The maps Ecutek have given us make a big difference but it still takes fine tuning on each car, it's the same on Syvecs and I would imagine Cobb as well. Most tuners will set the car up quite rich for safety and with the sheer amount of exhaust gas a high power GTR expels it will always have some un-burnt fuel. Even a tiny % number will equate to a reasonable quantity under high load.

We have just released the latest Ecutek Version 3 software so if any customers have a soot problem we can look at it at the same time as the update.

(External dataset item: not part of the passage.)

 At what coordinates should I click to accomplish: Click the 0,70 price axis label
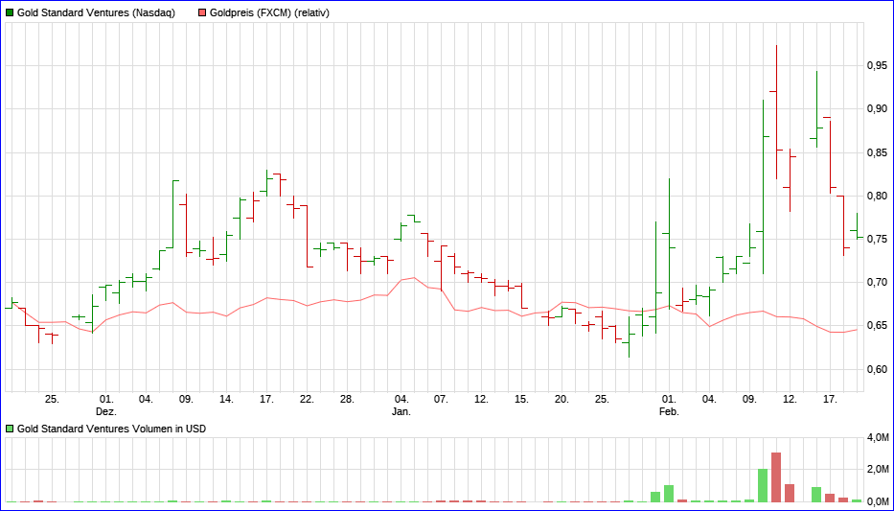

Feel free to call with any questions 

Regards

Iain


----------



## Protegimus (Aug 31, 2011)

Looking forward to Friday and the update!

Protegimus


----------



## Tigerruss (Sep 5, 2008)

Thanks Iain. Good to hear new software has been released. Will look forward to latest version and reduction in soot with a little tweaking magic from you, when I'm in for my service next week.


----------



## mindlessoath (Nov 30, 2007)

> How is it that so many of people can be convinced that the injector is the problem? There are many things that go into achieving the same clean/quick crank to run strategy the factory tuning provided. The first start of the day is in a dry port and the prime pulse(to wet the port) and the cranking injector pulsewidth must be adjusted to get things correct. I've read comments on here from black smoke to fuel mileage on this board all pointing at the ID1000. I've tuned countless amounts of ID1000 injectors, it's a great nozzle the delivers great consistency over the 1000cc injectors of yesterday.
> 
> As far as the injector itself it's a fairly "dumb" device. The ECU requests a pulsewidth or injection time and the injector is supplied a ground for that amount of time and fuel passes through it. If that injection time isn't correct you get unhappy customers and the last thing a "tuner" is going to say is he just can't make it any better. It's a ego driven game guys, mix that up with one line having more margin than others and you get vendors/tuners pushing misinformation around to make money. In regards to the fuel system itself it may not be a horrible idea to look at how the tank is vented and how much heat you're making moving all the fuel in a circle over and over. It's very possible to drive a fuel system into "vapor lock" when you're pumping 800 lbs/hr of fuel around. This can cause that long cranking period after the vehicle sits hot for 10-20 minutes after a long drive.
> 
> ...


Here is a quote i found. thought it was pretty spot on


----------



## saucyboy (Nov 1, 2009)

Interesting read mate. Thanks for sharing.


----------



## Anders_R35 (Jul 20, 2011)

Interesting read, but posted by a new GTR Life user with 5 posts so difficult to know if he's a an independent party or ID employee...


----------



## mindlessoath (Nov 30, 2007)

really? honestly its all tuning. get a tune by someone that knows how. to get rid of the soot.


----------



## Taven888 (Mar 30, 2011)

As above , its all in the map. Rushed map be the course. And dyno mapping. Get the lamba in, get the laptop, get ya sen out on the road.


----------